The latest figures published by the British Retail Consortium (BRC) show sales increased by 10% in May compared to the same month in 2019 .
BRC CEO Helen Dickinson said: “Retail sales were buoyant in May thanks to the reopening of hospitality, coupled with the afterglow of non-essential retail’s own return. Pent-up demand for the in-store shopping experience, as well as the first signs of summer weather, helped retail to the strongest sales growth of the pandemic.”
But at the same time, almost 40% of retail sales took place online, proving the online shopping habits customers picked up over lockdown are well and truly here to stay.
“There was still high penetration of online spending in May, reinforcing the view that the pandemic has seen a step up in online activity as some consumers maintain their use of this channel out of habit and choice, and some remain nervous about venturing back into stores,” Paul Martin, the UK Head of Retail at KPMG said.
“Retailers now face an interesting few months as they assess how they best entice their customers back to stores and what the right blend of offline and online will be as spending patterns settle in a post-Covid world,” he added.
So, what does this mean for retailers?
The latest stats confirm that online sales and digital customer service channels should continue to be a priority for retailers, even now that physical shopfronts have reopened.
While pent-up demand for in-store shopping experiences will boost physical sales over the next few months, the Covid-19 online shopping boom looks set to last long after the pandemic has ended.
In fact, research conducted by Shopify shows the percentage of UK consumers who prefer to shop in-store will drop to just 42% post-pandemic, down from 65% before lockdown . The categories predicted to see higher online sales include: toys, homewares, craft supplies, automotive parts, health and beauty products, luxury goods, outdoor and garden supplies, pet care, groceries and alcoholic beverages.
So as the economy recovers and these new shopping habits solidify, we can expect online retail and digital customer service channels to become even more widespread [3, 4].
Ongoing challenges for retail stores
The risk of new outbreaks and variants of the virus also pose long-term challenges for brick-and-mortar stores.
While retailers have done a fantastic job ramping up cleaning regimes and making stores feel welcoming and safe, there are still many customers who feel anxious about returning to the high street.
Masks, social distancing measures and stock quarantining can complicate the in-store shopping experience for customers. Certain customer demographics, such as the elderly, people with serious medical conditions, and people who haven’t yet been fully vaccinated, may also feel nervous about shopping in crowds .
It’s therefore important these customers are not overlooked as physical stores reopen. Customers that are unable or hesitant to shop in-store should still be able to access the same quality of service and care via your website and/or other digital channels.
How to stay connected with your customers
If the pandemic has taught us anything, it’s that businesses need to be proactive and agile. So to support your customers and build loyalty at this critical time, we recommend you:
- Find out how your customers are feeling. Have their needs changed? What do they expect from your brand moving forward? Why not send out a survey or use Speech Analytics to analyse your customer calls and feedback.

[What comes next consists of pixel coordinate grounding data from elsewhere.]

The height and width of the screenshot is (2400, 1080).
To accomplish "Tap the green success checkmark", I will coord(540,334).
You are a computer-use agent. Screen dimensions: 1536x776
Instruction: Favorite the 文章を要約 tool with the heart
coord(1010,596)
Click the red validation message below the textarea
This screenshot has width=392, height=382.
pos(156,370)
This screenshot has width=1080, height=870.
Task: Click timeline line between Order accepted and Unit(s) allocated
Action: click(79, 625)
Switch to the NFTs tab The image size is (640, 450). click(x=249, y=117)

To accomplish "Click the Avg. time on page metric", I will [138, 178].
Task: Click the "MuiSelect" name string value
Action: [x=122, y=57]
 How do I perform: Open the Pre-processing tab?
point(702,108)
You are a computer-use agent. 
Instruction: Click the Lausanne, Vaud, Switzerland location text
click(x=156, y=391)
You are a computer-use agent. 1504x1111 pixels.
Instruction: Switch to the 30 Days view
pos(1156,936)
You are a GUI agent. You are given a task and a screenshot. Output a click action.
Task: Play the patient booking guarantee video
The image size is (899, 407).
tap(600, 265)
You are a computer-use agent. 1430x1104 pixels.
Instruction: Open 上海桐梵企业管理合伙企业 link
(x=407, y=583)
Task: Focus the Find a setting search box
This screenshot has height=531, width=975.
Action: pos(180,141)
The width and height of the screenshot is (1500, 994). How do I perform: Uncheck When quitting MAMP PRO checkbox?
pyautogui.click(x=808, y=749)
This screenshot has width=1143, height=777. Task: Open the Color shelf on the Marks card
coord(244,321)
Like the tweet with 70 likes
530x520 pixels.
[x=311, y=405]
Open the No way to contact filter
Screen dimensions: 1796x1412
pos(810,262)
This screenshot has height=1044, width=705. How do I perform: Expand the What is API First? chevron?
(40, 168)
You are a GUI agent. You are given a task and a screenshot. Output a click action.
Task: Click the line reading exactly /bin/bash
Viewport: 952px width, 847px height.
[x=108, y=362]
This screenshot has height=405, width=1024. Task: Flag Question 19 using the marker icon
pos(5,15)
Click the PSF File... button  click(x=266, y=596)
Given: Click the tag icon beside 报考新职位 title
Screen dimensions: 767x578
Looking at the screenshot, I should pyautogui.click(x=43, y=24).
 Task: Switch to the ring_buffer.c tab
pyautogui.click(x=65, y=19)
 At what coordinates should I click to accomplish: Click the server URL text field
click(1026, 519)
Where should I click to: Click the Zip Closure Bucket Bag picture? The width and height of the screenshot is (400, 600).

- Review your customer service channels. Are they running smoothly? Are they well-orchestrated? Have they noticeably improved since before the pandemic? Salesforce’s latest ‘State of the Connected Customer’ report shows 88% of customers expect companies to have accelerated digital initiatives during Covid-19.
- Talk to your contact centre agents. How are they coping? Do they feel they have the tools, knowledge and insights they need to support customers going forward?
- Consider introducing a video channel. With more people now travelling less, shopping local and using video on a daily basis, would your customers benefit from a more visual customer service experience?
- Keep up regular communication with your customer base. Are your customers up-to-date on what’s going on in-store, online and in your community?
These measures could mean the difference between retaining the customers you gained over lockdown or losing them to your competitors.
Support your retail customers with an omnichannel contact centre solution
The last 12 months have radically changed how people shop and interact with brands.
To deliver exceptional customer service and experiences now and in the future, retailers will need a contact centre solution that seamlessly connects all their channels and empowers agents to deliver the same level of attention and care customers would receive in-store.
As BRC CEO Helen Dickinson rightly said: “Now is the time to consider what our future high streets and town centres will look like a decade from now. We must adapt to these changes, not only to build back better but also to build forward.”